About 41 million people in the US – that’s about one third of working adults – reported sleeping less than six hours a night according to the Centers for Disease Control and Prevention. It’s such a concern, that the CDC has declared insufficient sleep as a public health epidemic.
Our busy society
I remember trying to rebel against sleep as a kid. I thought I was missing out. My parents always seemed to say it was “bedtime” when I was having the most fun.
As an adult, no one is there to tell me it’s “bedtime,” and I find myself trying to cram more into the day. There is always some task to finish or work to be done before I let myself turn off the lights.
For those of us who have finally finished that last bit of work on our never-ending to-do list, there’s the Internet and social media to distract us. (Is anyone else addicted to Pinterest and Facebook, like me?)
Maybe that’s why the National Department of Transportation believes drowsy driving causes more than 1,500 fatalities and 40,000 non-fatal injuries every year in the US. Studies have shown that drowsiness can affect driving like alcohol – if not more so – because it can lead to less:
- Reaction time
- Information processing
- Decision making
Sleep is a big deal
As I was researching this article, I was stunned by how deeply sleep can affect our overall health – not just our daytime behaviors.
Sleep deprivation can literally touch every aspect of our health.
So how much sleep should you get? The National Sleep Foundation says there is no magic number – the right amount of sleep varies by person and age. But on average, adults need 7 to 9 hours of sleep a night.
Sleep and your weight
How much sleep you get appears to affect levels of hormones that tell us when to feel hungry or full. These hormones – ghrelin and leptin – work together to stimulate appetite or tell you to stop eating. Some medical studies have shown that sleep deprivation upsets those levels.
“These hormones are a major influence in regulating the body’s energy balance,” said Kim Fry, health educator for ADC’s Weight Loss and Health Risk Management program. “When out of sync, these hormones, along with other hormones and neurotransmitters, appear to impair the body’s metabolism, potentially affecting obesity and weight loss.”
Leptin levels can go down when you don’t sleep – which means you may not feel as full after a meal. Less sleep can also send ghrelin levels up, stimulating your appetite.
Research suggests that people who sleep less weigh more than those who sleep more.
Sleep and illness
A lack of sleep may also affect your immune system and raise your risk for developing illness and disease.
Studies have shown that people who sleep less are more likely to get sick.
That may be due to a weakened immune system and how well the body can respond to viruses and bacteria.
Some studies have suggested that poor sleep, such as insomnia, can lead to disease because of higher levels of cytokines, which cause an inflammatory response in the body.
Sleep and pregnancy
Thanks in part to changing hormone levels, pregnancy may worsen existing sleep disorders, including restless leg syndrome and obstructive sleep apnea.
Sleep apnea, where breathing is interrupted during sleep, has been linked to complications like
- Gestational hypertension
- Low birth weight
Dr.

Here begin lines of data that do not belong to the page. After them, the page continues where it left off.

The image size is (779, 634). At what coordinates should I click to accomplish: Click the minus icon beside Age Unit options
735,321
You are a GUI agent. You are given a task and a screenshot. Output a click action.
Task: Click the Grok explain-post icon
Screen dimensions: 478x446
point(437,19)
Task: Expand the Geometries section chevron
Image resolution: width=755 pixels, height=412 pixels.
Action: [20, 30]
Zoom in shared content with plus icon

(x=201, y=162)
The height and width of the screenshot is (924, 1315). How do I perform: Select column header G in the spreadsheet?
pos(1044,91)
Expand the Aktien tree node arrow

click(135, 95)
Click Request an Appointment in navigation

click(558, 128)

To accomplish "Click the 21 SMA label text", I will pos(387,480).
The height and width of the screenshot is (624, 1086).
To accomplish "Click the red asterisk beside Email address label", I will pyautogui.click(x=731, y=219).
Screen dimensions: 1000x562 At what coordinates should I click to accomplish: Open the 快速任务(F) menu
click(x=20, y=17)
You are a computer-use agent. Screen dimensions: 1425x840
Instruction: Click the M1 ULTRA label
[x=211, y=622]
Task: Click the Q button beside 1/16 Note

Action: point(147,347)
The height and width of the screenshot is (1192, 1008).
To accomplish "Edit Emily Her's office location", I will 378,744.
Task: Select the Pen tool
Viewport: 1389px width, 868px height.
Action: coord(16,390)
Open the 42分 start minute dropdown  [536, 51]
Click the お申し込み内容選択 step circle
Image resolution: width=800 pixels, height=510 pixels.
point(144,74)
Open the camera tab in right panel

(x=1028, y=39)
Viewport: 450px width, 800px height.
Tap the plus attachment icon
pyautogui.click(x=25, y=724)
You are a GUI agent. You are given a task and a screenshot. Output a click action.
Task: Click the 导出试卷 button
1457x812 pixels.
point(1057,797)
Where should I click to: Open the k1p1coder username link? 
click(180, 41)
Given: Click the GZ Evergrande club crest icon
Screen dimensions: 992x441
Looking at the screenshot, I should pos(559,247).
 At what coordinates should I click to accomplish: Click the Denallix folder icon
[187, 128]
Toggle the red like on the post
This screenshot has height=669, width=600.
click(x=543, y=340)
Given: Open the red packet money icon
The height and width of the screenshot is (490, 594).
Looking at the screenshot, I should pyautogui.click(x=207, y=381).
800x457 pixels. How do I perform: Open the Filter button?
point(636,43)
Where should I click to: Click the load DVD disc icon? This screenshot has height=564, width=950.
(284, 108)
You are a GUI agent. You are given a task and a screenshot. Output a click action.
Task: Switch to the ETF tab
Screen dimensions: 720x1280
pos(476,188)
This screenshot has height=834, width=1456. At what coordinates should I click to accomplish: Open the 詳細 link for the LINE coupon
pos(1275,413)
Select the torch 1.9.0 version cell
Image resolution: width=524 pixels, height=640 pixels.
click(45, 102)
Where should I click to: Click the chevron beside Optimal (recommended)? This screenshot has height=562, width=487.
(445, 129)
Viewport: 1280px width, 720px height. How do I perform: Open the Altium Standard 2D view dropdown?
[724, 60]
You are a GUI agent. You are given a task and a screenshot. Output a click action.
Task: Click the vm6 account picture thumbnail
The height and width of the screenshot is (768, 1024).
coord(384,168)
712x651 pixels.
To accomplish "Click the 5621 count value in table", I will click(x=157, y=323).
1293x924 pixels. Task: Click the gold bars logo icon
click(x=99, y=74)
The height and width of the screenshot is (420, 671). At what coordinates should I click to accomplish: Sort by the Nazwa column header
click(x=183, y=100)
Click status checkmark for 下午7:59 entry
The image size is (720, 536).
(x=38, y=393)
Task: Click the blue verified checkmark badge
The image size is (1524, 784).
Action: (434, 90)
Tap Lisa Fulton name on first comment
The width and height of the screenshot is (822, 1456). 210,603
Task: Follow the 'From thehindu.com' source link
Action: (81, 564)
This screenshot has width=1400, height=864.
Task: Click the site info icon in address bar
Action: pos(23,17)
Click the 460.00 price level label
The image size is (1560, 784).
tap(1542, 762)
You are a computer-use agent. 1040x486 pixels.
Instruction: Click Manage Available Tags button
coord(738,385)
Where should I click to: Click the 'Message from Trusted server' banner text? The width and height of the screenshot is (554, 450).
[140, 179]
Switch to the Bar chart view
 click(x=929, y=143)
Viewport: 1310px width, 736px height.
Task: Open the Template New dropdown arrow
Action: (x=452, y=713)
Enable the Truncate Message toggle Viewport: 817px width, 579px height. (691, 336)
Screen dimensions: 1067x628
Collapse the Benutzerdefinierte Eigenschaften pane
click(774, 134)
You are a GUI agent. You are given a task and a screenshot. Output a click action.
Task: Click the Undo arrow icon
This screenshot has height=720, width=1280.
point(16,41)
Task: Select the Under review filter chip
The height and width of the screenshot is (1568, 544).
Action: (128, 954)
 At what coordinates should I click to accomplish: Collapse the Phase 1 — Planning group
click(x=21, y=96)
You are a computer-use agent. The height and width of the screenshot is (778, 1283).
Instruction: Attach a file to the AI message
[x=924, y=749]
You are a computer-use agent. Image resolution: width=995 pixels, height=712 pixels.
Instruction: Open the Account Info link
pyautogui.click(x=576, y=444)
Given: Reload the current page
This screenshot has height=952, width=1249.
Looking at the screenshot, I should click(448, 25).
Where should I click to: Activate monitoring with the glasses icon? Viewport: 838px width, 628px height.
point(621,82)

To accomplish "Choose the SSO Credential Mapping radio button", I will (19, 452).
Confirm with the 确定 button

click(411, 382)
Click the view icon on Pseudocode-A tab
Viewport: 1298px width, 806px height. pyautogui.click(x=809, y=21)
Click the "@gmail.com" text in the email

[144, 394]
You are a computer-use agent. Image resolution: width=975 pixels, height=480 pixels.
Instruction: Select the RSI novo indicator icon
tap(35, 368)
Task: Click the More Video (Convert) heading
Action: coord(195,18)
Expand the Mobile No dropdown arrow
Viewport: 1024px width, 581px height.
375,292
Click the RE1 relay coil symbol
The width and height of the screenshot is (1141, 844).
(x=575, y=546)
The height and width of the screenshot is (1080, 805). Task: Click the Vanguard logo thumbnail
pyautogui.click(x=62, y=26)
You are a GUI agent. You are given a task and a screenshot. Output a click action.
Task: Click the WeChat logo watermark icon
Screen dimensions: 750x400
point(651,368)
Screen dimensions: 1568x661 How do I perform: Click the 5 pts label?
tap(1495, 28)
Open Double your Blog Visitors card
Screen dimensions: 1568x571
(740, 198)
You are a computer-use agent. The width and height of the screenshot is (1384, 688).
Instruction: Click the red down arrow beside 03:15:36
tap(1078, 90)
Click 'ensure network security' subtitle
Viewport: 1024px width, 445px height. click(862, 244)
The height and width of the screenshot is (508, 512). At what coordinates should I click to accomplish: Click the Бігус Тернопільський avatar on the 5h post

Angela Meyer, ADC OB/GYN, says studies have been limited, but some have shown that women can experience sleeping difficulty with pregnancy as early as 12 weeks. It can last through the first two months post-partum.
This includes difficulty falling asleep, frequent awakenings and overall fewer hours of sleep during this time.
“For my own patients, I recommend that if they have a persistent problem, it is acceptable to take an occasional Unisom (doxylamine) or Benadryl during the pregnancy just before bedtime, if needed,” Dr. Meyer said. “If this is not providing sufficient relief, then I recommend that they consult with their OB. There may be prescription medications that could be an option.”
Sleep and heart health
Your heart has a chance to rest when you sleep. That means cutting back on sleep can make the heart work a lot harder and raise your risk for heart disease.
Research presented in 2012 at the American College of Cardiology conference in Chicago found that adults who slept fewer than 6 hours at night were at greater risk for stroke, heart attack, and congestive heart failure. It was not the first study to show the link between heart disease and sleep, but it was one of the largest, by analyzing information from more than 3,000 adults.
Other studies have linked sleep deprivation to higher levels of stress hormones, blood pressure and a higher resting heart rate.
- Don’t eat two to three hours before to sleep.
- Try to go to bed around the same time.
- Dim lights, turn of electronic devices: TV, cell phone, tablets.
- Exercise routinely.
“Exercise does wonders,” Dr. Imsais said. “Exercise has many benefits such as combating stress, exhausting the body and eventually letting you get more efficient sleep.”
Sleep is important
Fortunately, I don’t have insomnia, obstructive sleep apnea or other sleep disorders to keep me up at night. My issue with sleep is that I’m just incredibly busy, and I have thought I could power through to get things done.
But sleep is important. We need it to help us stay healthy in so many ways.